Stored data entries
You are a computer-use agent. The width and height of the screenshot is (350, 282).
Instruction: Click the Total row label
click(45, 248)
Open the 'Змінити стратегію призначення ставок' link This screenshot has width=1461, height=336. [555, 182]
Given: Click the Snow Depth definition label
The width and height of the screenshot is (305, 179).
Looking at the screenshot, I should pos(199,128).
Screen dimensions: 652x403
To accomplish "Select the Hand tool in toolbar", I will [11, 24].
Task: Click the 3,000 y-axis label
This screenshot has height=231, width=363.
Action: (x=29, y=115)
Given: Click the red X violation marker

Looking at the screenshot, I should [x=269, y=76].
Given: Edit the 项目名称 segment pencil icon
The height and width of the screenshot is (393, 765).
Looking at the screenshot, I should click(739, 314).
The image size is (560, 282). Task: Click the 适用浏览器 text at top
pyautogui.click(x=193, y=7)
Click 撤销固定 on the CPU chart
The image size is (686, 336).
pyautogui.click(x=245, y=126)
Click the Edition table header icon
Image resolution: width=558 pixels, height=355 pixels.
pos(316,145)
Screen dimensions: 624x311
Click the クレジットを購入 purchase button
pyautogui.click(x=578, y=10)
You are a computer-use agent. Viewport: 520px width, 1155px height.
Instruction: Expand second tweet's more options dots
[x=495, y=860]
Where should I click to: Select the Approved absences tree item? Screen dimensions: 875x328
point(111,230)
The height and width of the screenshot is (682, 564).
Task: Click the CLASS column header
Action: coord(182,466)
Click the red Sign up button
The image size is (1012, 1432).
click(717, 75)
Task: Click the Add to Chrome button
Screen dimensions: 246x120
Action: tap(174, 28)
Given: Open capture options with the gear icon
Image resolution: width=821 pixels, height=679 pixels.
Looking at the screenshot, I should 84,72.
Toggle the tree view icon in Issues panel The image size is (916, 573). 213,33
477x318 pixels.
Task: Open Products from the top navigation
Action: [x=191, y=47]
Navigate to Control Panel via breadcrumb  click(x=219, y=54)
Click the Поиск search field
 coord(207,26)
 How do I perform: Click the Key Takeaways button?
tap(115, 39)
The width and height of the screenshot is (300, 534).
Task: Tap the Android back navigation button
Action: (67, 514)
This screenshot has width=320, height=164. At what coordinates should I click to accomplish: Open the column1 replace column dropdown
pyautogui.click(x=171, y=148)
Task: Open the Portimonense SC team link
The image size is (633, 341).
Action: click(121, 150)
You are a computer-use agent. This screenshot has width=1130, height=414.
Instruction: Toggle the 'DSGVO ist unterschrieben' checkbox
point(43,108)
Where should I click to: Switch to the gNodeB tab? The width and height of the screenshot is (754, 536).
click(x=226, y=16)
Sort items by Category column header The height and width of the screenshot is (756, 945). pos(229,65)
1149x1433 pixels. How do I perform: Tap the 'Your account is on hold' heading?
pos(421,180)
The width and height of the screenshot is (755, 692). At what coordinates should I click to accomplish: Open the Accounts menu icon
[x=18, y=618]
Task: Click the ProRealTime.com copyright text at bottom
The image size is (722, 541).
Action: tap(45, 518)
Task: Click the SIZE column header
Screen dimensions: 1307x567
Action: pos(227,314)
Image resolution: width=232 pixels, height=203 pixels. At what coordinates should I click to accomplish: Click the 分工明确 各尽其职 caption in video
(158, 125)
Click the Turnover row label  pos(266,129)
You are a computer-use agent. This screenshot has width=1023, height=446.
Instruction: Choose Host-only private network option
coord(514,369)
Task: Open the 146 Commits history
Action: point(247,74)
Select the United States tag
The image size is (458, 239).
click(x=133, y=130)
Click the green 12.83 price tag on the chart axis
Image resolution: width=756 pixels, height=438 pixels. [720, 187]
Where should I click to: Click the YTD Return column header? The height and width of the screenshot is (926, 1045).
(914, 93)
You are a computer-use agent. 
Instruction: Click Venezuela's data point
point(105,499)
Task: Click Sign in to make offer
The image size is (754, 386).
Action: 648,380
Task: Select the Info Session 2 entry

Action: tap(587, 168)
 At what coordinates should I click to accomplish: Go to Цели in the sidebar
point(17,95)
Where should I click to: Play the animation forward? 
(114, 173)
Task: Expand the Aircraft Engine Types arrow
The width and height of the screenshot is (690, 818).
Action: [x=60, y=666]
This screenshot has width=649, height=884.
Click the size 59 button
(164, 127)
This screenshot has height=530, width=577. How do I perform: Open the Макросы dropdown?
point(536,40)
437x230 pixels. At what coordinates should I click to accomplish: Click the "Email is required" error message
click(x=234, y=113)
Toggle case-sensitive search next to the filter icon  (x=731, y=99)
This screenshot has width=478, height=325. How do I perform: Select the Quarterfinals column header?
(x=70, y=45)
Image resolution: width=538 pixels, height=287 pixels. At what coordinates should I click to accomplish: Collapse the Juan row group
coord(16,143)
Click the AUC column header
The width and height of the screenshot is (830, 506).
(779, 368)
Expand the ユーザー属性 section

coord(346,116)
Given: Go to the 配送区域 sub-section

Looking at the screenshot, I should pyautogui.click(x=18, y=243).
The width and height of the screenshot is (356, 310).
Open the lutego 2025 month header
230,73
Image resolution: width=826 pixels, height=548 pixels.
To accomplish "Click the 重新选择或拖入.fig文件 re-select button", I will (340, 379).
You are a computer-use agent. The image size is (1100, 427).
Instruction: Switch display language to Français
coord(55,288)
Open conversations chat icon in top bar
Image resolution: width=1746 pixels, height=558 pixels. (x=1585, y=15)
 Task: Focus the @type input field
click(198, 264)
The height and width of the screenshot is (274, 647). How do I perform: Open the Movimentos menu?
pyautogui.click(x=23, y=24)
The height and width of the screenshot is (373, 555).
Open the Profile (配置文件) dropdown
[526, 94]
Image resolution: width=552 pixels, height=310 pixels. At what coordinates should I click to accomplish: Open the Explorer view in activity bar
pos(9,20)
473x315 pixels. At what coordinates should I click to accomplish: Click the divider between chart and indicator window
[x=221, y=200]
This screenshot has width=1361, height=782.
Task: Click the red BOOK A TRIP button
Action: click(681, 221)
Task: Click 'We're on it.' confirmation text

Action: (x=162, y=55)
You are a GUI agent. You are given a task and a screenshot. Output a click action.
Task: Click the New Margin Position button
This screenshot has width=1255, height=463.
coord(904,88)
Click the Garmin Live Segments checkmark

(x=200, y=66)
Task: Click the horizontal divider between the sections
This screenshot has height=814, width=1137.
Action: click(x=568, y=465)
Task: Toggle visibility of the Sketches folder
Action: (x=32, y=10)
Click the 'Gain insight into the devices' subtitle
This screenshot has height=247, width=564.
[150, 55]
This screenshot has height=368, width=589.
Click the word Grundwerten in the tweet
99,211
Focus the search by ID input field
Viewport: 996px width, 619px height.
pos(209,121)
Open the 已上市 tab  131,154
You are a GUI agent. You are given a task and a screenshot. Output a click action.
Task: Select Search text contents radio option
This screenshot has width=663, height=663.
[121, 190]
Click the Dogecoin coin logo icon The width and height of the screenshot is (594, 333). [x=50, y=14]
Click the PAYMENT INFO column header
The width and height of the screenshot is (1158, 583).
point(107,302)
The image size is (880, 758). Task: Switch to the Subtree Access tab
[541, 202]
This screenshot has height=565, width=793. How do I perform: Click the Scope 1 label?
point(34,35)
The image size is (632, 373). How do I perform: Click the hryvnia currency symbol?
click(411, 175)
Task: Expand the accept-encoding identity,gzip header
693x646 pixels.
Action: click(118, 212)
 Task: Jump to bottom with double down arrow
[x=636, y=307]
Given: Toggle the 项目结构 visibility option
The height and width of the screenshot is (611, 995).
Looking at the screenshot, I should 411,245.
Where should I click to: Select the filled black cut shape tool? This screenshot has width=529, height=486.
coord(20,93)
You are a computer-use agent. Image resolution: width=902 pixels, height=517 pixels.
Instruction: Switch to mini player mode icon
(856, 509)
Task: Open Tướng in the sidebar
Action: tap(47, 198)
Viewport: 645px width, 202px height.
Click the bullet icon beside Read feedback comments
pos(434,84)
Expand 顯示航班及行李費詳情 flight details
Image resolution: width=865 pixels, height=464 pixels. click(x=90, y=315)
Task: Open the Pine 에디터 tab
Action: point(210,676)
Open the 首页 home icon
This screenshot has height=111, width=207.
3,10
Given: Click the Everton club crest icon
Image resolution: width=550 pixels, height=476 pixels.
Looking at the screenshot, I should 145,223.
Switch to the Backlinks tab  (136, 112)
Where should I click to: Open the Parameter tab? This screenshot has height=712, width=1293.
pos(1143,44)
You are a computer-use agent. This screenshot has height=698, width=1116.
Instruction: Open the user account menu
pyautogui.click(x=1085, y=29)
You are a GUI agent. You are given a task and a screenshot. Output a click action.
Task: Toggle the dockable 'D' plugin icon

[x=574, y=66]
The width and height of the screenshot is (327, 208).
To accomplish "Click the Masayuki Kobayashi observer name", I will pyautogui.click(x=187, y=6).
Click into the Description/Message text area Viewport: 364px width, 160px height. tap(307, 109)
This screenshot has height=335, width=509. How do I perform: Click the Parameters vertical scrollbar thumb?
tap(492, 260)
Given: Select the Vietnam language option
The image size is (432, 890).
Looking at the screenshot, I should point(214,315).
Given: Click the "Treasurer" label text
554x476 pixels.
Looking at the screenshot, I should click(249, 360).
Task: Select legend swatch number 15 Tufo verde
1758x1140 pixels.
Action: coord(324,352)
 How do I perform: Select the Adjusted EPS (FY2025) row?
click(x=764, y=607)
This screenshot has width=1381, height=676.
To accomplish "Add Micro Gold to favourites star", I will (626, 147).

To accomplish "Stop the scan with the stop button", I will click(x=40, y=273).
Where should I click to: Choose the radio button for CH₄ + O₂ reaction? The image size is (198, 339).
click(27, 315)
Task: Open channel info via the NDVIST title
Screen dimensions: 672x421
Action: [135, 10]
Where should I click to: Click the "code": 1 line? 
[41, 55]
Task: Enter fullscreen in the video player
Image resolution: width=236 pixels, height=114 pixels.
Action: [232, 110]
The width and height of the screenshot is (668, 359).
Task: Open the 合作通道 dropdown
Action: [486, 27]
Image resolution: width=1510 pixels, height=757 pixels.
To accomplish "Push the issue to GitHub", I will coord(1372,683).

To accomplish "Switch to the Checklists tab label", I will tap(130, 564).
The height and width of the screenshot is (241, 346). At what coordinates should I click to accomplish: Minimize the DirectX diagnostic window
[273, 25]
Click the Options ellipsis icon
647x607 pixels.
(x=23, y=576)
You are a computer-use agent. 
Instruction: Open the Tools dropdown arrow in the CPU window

WHAT YOU NEED TO DO: Which lines above contain the word "computer"? List them.

SOLUTION:
You are a computer-use agent. The width and height of the screenshot is (350, 282).
You are a computer-use agent. Viewport: 520px width, 1155px height.
You are a computer-use agent. This screenshot has width=1130, height=414.
You are a computer-use agent. This screenshot has width=1023, height=446.
You are a computer-use agent. 
You are a computer-use agent. The image size is (1100, 427).
You are a computer-use agent. Image resolution: width=902 pixels, height=517 pixels.
You are a computer-use agent. This screenshot has height=698, width=1116.
You are a computer-use agent. 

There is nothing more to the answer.